Já representei a empresa em diversos países em reuniões técnicas, comissionamentos de equipamentos importados e para resolução de problemas de qualidade. A primeira vez em que fiz uma viajem para o exterior resolver um problema em um cliente, quando me viram – jovem, mulher – estranharam que eu estava ali representando a empresa. Após uma semana de trabalho com eles, recebi um feedback muito positivo. Em 2018, surgiu a oportunidade de mudar para os Estados Unidos e tem sido uma experiência incrível.
Como é conciliar trabalho, estudo e vida pessoal?
Sempre gostei de estudar, aprender coisas novas e estar antenada, isso tudo nunca foi um fardo. Acredito no poder do conhecimento e na educação como fatores de mudança social. Conciliar isso com a carreira não foi fácil. Assim que conclui a FEI fiz especialização em finanças na Saint Paul e emendei meu MBA na FGV [Fundação Getúlio Vargas] e depois uma extensão na [Universidade] George Washington, nos EUA. E já estou com vontade de partir para a próxima especialização.
Em sua apresentação no LinkedIn, você destaca fortes habilidades em comunicação, inclusive em outro idioma. No mundo atual, quais habilidades são importantes?
A habilidade de se comunicar bem é fundamental. A engenharia não tem fronteiras: se o profissional se dedicar vai encontrar a solução que procura muitas vezes do outro lado do mundo e a língua não pode ser uma barreira. Além disso, inteligência emocional e pensamento estratégico são duas habilidades importantes. Espera-se que o engenheiro resolva problemas e normalmente o prazo para resolução é muito inferior ao desejado.
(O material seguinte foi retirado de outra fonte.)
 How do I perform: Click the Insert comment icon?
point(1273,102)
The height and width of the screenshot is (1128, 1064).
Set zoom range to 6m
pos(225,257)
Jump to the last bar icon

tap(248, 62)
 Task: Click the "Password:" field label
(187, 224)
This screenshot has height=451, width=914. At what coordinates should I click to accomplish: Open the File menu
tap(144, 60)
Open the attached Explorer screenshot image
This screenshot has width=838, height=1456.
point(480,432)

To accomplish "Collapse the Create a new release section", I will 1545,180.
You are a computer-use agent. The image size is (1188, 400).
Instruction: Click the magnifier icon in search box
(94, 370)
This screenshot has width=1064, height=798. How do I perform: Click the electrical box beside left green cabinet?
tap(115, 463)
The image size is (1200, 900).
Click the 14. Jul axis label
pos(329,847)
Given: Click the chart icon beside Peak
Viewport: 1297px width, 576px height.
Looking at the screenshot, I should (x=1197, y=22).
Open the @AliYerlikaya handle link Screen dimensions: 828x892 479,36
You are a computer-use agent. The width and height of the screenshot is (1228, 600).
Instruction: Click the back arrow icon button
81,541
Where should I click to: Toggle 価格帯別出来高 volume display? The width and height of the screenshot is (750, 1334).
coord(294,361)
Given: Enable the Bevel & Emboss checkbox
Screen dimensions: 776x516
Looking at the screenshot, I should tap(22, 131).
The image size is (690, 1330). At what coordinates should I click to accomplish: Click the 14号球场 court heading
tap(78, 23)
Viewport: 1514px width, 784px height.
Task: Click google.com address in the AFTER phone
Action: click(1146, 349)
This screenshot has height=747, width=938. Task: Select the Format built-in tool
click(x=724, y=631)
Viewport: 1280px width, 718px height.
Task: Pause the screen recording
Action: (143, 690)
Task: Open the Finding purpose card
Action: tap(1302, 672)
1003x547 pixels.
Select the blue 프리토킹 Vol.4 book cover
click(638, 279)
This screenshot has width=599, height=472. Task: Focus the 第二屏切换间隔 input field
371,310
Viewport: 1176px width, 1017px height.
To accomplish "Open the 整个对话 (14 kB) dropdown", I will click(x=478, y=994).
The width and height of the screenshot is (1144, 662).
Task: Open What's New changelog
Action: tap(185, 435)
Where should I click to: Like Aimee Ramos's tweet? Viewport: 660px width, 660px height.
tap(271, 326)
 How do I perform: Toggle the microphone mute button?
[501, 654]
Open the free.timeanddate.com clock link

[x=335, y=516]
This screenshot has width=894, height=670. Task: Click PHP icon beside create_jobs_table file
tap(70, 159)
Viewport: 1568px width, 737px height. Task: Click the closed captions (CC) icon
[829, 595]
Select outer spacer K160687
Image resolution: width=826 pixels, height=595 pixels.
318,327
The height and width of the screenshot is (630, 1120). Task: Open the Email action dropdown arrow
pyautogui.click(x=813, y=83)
O profissional precisa estar preparado para priorizar suas atividades, avaliar como suas decisões afetam a estratégia da empresa em diversos aspectos (financeiro, qualidade, segurança) e isso tudo sem perder o equilíbrio emocional. O ambiente produtivo é mais “bruto”, mas isso não pode transformar a personalidade do profissional ou fazê-lo confundir os conflitos da indústria com os de caráter pessoal. Um líder que tive me ensinou que as pessoas são contratadas por suas habilidades técnicas mas sempre são demitidas por sua falta de habilidade comportamental.
Como a engenharia segue com os avanços tecnológicos?
A Indústria 4.0 vem forte para apoiar o profissional de engenharia: base de dados ampla que seria inviável de ser coletada manualmente, dando maior apoio para tomada de decisões. Até a terceira revolução industrial – era dos CLPs [Controladores Lógicos Programáveis] –, algumas décadas separaram as grandes mudanças; hoje, fazemos parte da geração que muda completamente a rotina da sociedade em poucos anos com a adição de um novo aplicativo.
Sobra tempo para você ter hobby, família, atividades culturais?
A família é minha base para continuar na carreira. Sou abençoada com um esposo que apoia meus sonhos e sonha comigo! Ele também é engenheiro e, muitas vezes, compartilhamos desafios e soluções. Gosto de viajar, conhecer lugares e pessoas diferentes, experimentar realidades distantes da minha. Apesar da carga extensa de trabalho, algumas viagens por ano são garantidas. Também nunca deixei de me dedicar às atividades na igreja. Amo o ambiente de união que encontro lá e dedicar tempo para agradecer a Deus por tudo o que Ele é para mim faz parte da minha rotina. Gosto de fazer trilha pelo menos uma vez por mês e sempre que possível passar tempo com os amigos. Amamos ter a casa cheia. Tenho pais e uma irmã maravilhosos que me apoiam em tudo e sempre que possível nos reunimos para ter tempo de qualidade juntos, apesar da distância. Também amo assistir a filmes e documentários.